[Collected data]
*** Block opens ***

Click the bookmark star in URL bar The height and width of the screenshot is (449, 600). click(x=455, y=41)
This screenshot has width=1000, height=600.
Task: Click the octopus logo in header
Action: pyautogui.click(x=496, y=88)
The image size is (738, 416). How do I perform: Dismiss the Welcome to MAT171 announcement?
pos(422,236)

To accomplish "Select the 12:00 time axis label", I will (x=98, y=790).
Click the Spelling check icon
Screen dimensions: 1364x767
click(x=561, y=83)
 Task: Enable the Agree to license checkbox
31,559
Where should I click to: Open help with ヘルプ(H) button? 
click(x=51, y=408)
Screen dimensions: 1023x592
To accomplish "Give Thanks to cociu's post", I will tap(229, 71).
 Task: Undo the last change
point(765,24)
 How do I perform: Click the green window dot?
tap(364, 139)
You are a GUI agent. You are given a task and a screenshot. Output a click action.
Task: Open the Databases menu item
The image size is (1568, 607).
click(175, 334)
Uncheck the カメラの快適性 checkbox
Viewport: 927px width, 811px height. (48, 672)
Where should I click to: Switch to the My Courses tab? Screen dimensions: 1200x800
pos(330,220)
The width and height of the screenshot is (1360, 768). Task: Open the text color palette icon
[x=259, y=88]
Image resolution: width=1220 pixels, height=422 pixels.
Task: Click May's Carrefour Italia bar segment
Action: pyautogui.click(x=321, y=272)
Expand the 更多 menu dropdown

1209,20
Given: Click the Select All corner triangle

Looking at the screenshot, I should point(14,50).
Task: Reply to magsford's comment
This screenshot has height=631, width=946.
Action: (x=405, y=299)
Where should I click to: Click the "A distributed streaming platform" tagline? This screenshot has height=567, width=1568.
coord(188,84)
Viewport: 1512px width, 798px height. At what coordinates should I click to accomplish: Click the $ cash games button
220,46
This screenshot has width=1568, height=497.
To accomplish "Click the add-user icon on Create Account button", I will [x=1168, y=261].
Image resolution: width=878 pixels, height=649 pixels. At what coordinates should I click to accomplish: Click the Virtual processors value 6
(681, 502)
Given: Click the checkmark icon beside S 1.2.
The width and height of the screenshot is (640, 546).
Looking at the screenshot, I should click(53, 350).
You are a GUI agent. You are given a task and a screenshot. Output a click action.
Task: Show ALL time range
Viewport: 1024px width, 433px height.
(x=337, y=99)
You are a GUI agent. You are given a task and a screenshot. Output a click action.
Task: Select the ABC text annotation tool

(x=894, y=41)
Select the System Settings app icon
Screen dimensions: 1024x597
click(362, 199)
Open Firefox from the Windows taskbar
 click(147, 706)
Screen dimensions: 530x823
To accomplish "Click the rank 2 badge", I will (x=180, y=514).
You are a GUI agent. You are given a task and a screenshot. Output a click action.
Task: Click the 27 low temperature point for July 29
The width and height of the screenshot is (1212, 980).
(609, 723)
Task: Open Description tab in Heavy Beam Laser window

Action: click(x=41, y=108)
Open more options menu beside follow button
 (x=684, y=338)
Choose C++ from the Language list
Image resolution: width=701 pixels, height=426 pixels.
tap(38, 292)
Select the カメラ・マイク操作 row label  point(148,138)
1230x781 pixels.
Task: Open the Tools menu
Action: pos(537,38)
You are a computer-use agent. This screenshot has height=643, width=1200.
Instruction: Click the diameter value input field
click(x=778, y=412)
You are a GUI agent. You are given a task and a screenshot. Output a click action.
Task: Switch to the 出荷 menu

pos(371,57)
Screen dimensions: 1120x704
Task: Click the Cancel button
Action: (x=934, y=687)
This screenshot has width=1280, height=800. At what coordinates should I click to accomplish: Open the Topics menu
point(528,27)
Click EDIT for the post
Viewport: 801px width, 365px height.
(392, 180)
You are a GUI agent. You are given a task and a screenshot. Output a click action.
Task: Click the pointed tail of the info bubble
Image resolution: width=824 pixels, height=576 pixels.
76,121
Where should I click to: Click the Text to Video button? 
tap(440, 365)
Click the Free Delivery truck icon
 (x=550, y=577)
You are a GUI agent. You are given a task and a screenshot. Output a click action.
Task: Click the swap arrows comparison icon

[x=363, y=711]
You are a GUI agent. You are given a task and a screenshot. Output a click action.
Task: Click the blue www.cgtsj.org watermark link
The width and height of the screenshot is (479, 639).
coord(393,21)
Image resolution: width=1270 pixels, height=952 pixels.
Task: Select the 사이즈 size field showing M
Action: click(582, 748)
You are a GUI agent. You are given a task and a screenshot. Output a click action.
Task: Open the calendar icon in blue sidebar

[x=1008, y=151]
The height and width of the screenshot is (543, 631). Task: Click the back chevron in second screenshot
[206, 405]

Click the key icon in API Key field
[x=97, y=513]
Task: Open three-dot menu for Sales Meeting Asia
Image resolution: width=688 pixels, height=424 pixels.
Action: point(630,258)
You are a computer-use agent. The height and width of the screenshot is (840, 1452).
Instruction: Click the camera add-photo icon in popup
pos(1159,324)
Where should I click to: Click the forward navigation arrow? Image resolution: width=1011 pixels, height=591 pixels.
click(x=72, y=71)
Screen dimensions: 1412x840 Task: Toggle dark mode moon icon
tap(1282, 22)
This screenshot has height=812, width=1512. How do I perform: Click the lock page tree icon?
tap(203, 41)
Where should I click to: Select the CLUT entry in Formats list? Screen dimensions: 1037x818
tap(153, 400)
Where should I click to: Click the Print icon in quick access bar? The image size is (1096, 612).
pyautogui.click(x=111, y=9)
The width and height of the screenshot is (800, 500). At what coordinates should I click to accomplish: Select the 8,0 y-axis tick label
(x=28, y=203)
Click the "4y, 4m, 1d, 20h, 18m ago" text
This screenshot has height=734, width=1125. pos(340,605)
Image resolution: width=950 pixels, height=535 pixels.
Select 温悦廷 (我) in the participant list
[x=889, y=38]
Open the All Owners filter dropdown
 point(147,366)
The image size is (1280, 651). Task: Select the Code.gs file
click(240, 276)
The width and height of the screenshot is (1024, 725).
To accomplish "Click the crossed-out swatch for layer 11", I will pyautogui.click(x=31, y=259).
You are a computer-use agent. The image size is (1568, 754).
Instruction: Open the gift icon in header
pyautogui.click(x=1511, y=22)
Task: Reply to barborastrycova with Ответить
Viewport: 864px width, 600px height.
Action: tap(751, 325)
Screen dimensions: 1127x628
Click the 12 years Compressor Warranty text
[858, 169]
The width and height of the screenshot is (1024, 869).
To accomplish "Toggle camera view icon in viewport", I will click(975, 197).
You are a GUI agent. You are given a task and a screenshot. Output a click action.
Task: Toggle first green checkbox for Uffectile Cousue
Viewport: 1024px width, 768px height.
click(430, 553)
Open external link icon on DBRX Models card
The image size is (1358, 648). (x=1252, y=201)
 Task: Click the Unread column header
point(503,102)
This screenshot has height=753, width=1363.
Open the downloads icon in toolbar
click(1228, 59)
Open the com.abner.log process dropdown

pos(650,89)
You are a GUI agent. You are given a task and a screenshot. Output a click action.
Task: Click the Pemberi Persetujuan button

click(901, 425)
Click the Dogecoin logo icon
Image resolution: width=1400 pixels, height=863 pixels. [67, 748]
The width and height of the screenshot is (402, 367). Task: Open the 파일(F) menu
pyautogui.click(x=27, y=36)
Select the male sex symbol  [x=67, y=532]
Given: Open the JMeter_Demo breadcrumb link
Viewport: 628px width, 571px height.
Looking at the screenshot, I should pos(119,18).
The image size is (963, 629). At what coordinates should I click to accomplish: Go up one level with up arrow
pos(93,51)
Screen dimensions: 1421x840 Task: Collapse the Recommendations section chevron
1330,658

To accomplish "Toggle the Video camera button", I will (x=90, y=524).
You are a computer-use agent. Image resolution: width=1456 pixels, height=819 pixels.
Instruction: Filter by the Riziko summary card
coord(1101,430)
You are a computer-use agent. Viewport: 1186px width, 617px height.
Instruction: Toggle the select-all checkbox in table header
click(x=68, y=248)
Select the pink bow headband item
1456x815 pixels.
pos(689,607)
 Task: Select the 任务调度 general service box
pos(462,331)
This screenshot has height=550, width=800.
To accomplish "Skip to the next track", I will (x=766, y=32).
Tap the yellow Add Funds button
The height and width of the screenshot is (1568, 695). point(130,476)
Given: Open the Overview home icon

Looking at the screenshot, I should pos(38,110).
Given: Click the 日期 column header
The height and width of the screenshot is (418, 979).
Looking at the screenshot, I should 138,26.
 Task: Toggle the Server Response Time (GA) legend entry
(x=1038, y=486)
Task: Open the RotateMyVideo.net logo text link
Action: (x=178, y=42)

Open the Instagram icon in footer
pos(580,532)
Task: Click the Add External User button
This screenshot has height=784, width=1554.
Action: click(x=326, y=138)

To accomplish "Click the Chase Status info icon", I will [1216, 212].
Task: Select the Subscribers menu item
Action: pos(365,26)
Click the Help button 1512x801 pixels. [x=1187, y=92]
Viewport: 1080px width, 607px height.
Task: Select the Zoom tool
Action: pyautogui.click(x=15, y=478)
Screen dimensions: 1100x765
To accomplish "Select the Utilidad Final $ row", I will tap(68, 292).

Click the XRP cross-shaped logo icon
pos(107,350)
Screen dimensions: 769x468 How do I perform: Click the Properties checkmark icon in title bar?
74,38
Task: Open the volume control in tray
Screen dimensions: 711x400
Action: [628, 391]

*** Block closes ***

What needs to be done →
Using the data above, show each line where "computer" occurs.

Reply →
You are a computer-use agent. This screenshot has height=643, width=1200.
You are a computer-use agent. The height and width of the screenshot is (840, 1452).
You are a computer-use agent. The image size is (1568, 754).
You are a computer-use agent. Image resolution: width=1456 pixels, height=819 pixels.
You are a computer-use agent. Viewport: 1186px width, 617px height.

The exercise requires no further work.